(Listed entries begins)

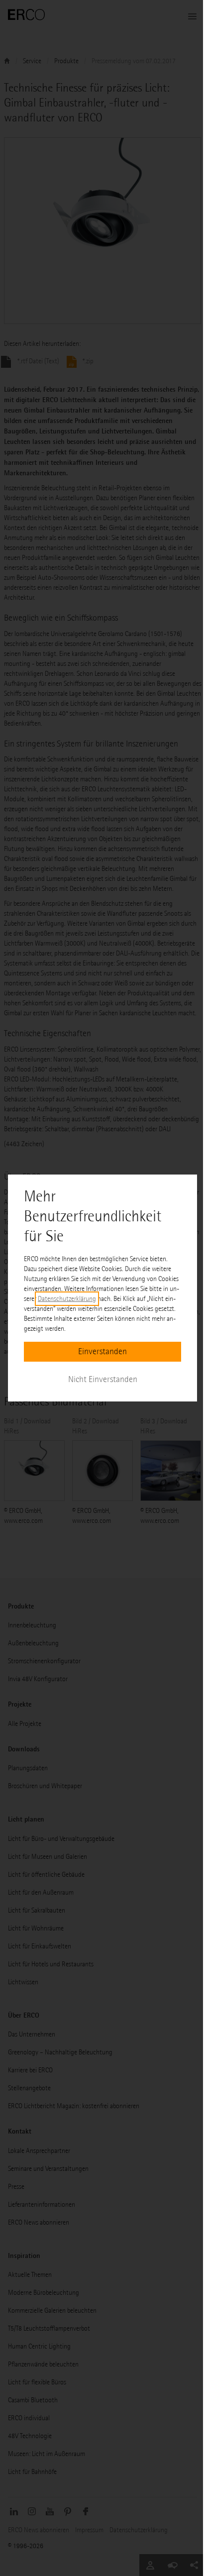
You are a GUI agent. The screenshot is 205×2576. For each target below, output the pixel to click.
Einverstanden (102, 1351)
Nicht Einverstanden (102, 1379)
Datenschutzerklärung (67, 1298)
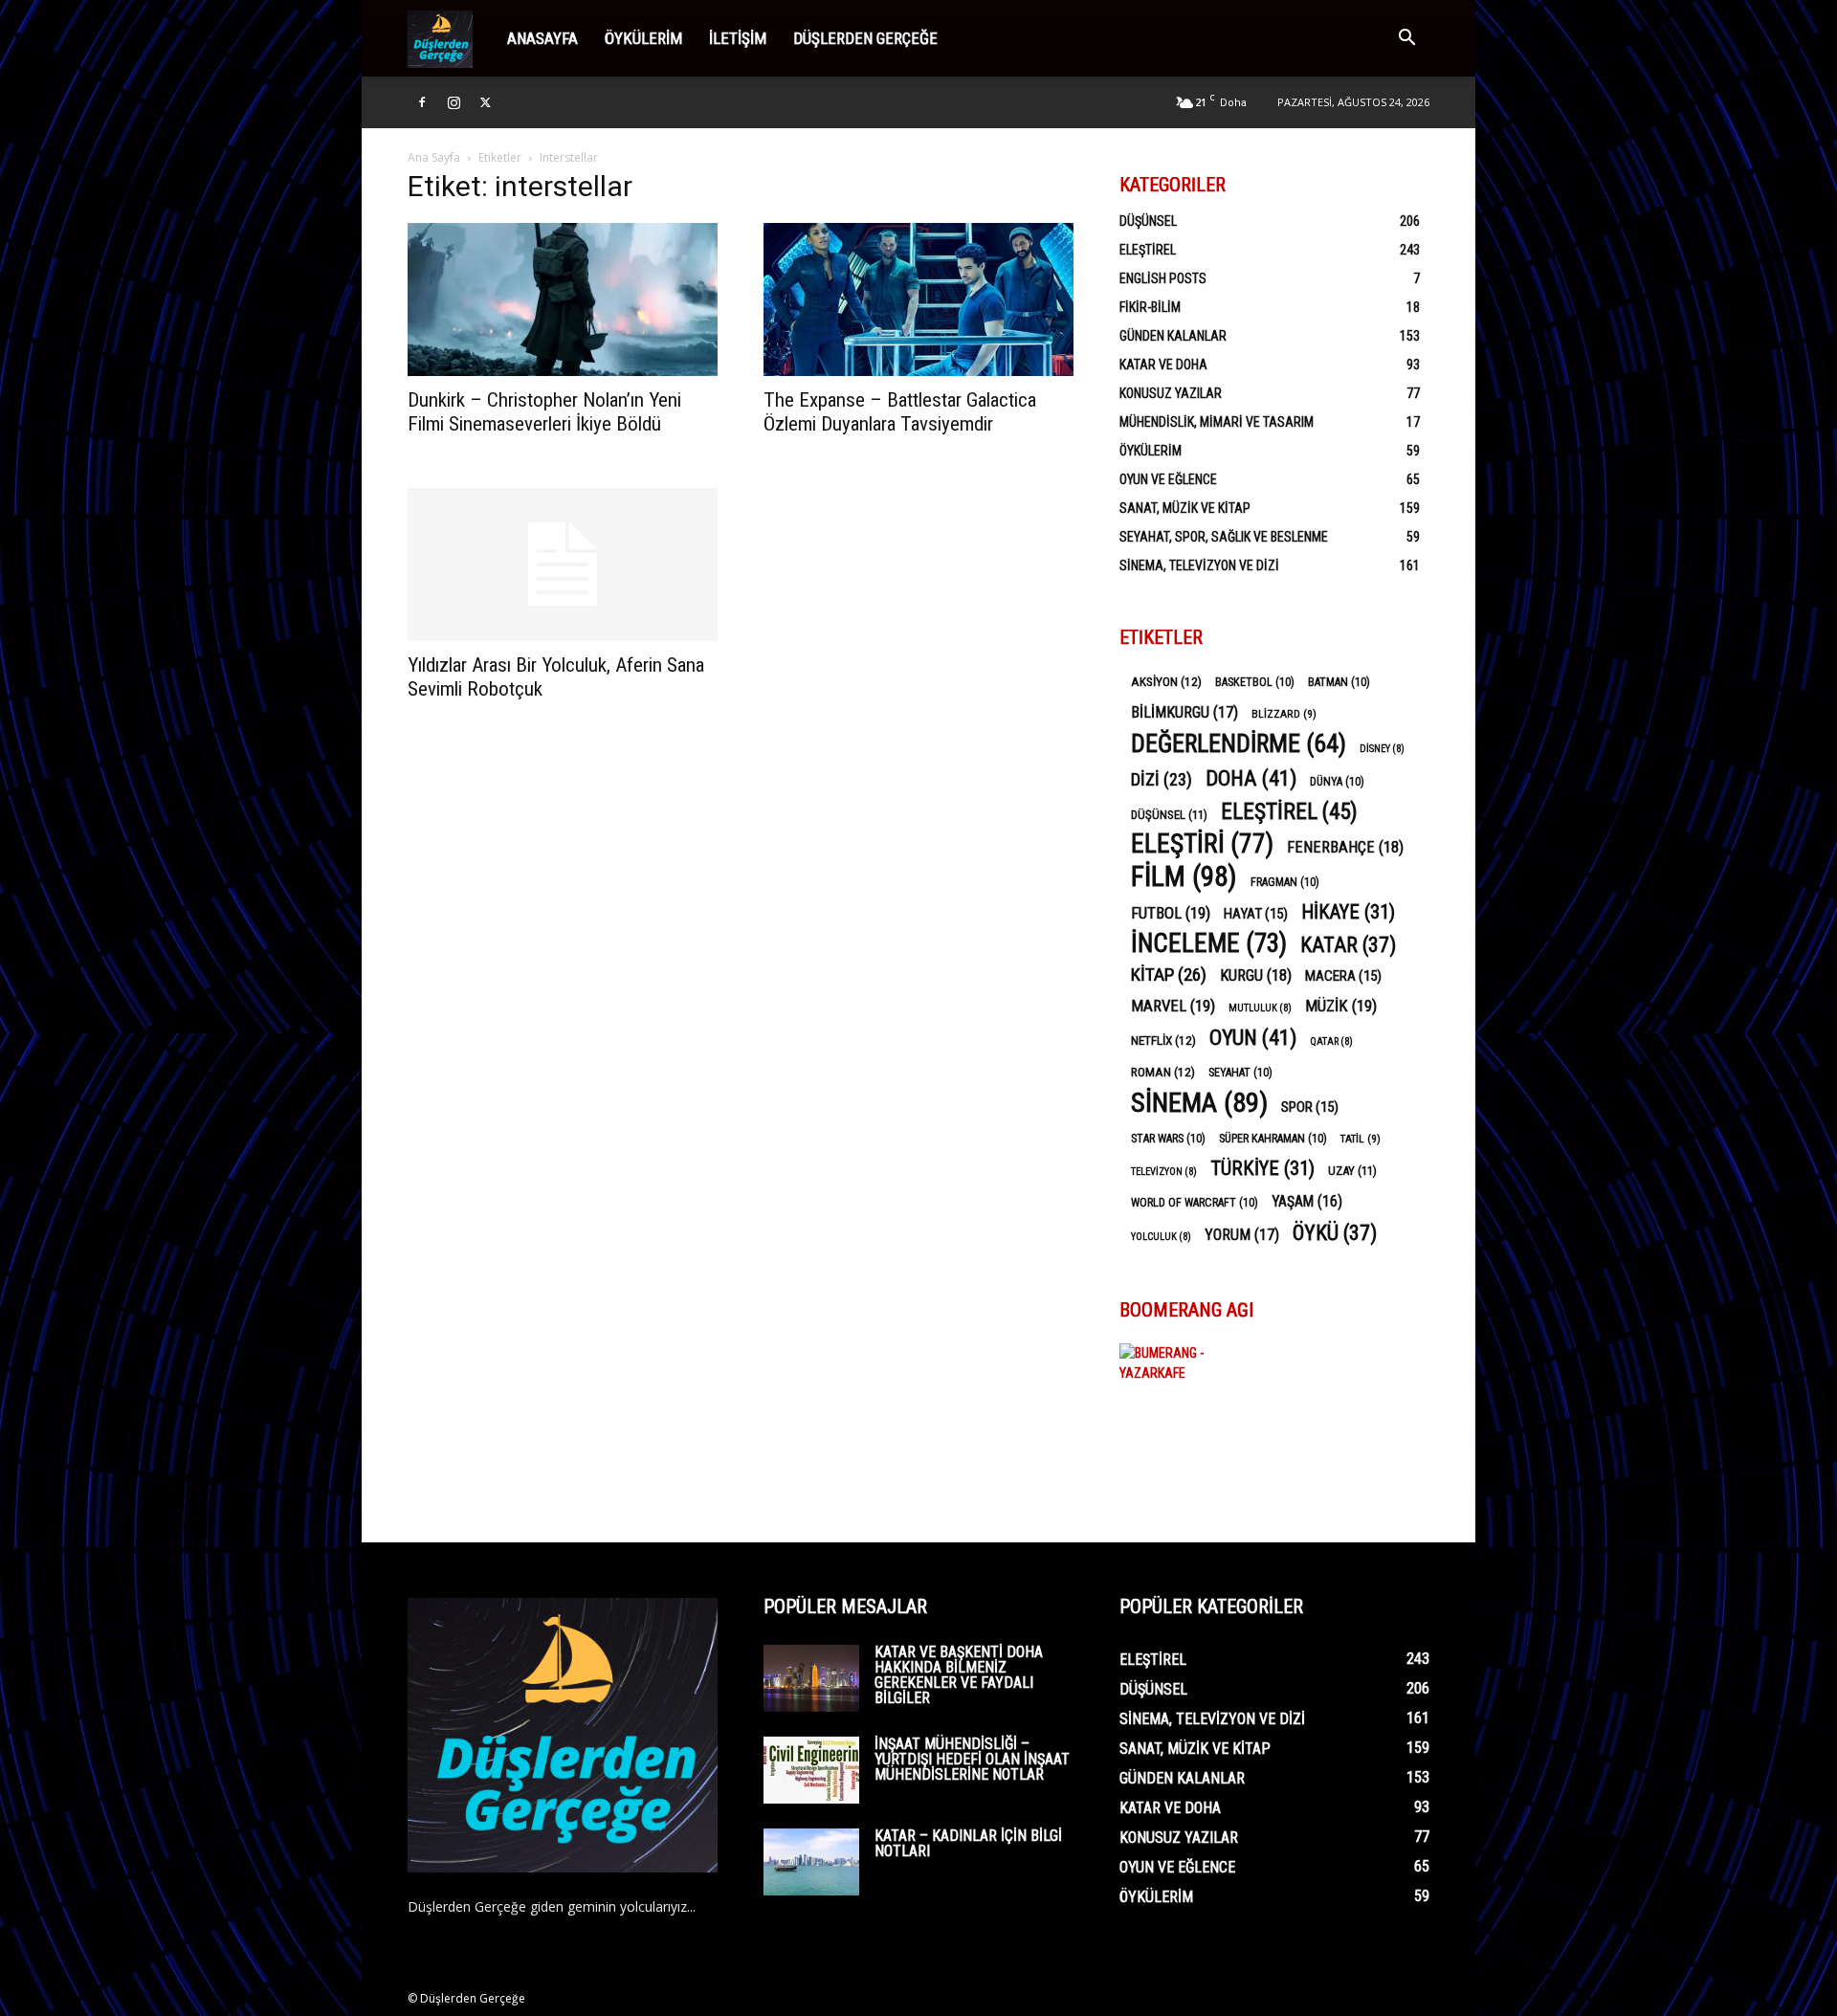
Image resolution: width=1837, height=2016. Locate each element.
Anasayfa (542, 38)
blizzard (1284, 713)
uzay (1352, 1170)
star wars (1168, 1138)
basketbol (1255, 682)
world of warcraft (1194, 1202)
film (1184, 877)
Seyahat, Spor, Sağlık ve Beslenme (1223, 536)
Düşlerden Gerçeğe (865, 38)
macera (1343, 976)
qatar (1331, 1041)
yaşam (1307, 1201)
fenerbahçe (1345, 847)
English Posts (1162, 278)
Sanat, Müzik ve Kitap (1184, 508)
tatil (1360, 1138)
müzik (1341, 1005)
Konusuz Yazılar (1170, 393)
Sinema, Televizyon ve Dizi (1199, 565)
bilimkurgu (1184, 712)
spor (1310, 1107)
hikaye (1348, 912)
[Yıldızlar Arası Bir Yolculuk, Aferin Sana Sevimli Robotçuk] (563, 564)
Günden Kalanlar (1173, 335)
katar (1348, 945)
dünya (1337, 781)
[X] (485, 102)
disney (1382, 748)
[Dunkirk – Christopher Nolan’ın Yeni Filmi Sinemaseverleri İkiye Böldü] (563, 299)
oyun (1252, 1038)
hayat (1256, 913)
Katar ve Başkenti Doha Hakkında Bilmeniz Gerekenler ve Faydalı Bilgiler (958, 1675)
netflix (1163, 1040)
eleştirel (1289, 812)
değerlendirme (1238, 744)
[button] (1406, 40)
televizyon (1164, 1171)
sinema (1199, 1103)
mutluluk (1260, 1008)
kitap (1168, 974)
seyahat (1240, 1072)
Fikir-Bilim (1150, 307)
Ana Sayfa (434, 157)
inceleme (1209, 944)
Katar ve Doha (1163, 364)
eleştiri (1202, 844)
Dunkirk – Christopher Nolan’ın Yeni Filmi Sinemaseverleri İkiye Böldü (544, 411)
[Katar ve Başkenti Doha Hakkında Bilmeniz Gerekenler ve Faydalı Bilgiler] (811, 1678)
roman (1163, 1071)
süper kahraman (1273, 1138)
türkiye (1262, 1169)
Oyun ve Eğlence (1168, 479)
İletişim (737, 38)
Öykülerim (643, 38)
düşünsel (1169, 815)
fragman (1284, 882)
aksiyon (1166, 681)
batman (1339, 682)
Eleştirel (1147, 249)
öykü (1335, 1233)
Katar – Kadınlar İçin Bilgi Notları (968, 1843)
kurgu (1256, 975)
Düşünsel (1148, 221)
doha (1251, 778)
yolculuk (1161, 1236)
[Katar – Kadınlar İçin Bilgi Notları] (811, 1861)
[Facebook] (422, 102)
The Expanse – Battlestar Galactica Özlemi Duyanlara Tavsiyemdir (900, 411)
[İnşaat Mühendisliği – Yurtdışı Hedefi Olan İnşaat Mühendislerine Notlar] (811, 1770)
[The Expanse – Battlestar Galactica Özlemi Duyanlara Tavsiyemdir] (918, 299)
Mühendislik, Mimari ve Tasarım (1216, 422)
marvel (1173, 1005)
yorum (1242, 1235)
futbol (1170, 912)
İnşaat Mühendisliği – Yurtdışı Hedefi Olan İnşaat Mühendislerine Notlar (972, 1759)
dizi (1161, 779)
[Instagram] (453, 102)
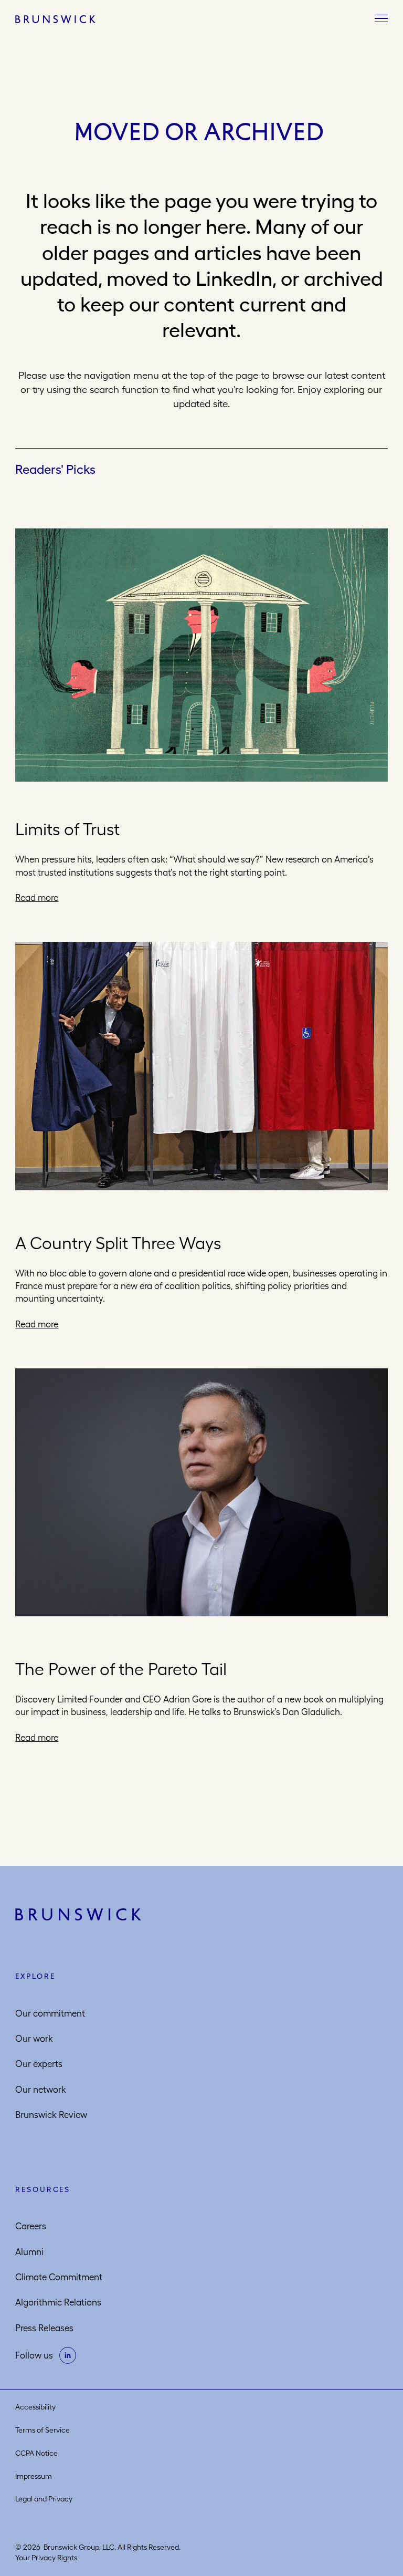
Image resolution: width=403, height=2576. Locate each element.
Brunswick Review (51, 2115)
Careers (30, 2226)
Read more (36, 897)
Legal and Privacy (43, 2499)
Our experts (38, 2064)
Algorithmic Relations (58, 2302)
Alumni (29, 2252)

(Listed entries ends)

Activity ▸ For every line in the data above that holds "Hakkında", return the line itself.

Result below ▸
Katar ve Başkenti Doha Hakkında Bilmeniz Gerekenler ve Faydalı Bilgiler (958, 1675)
[Katar ve Başkenti Doha Hakkında Bilmeniz Gerekenler ve Faydalı Bilgiler] (811, 1678)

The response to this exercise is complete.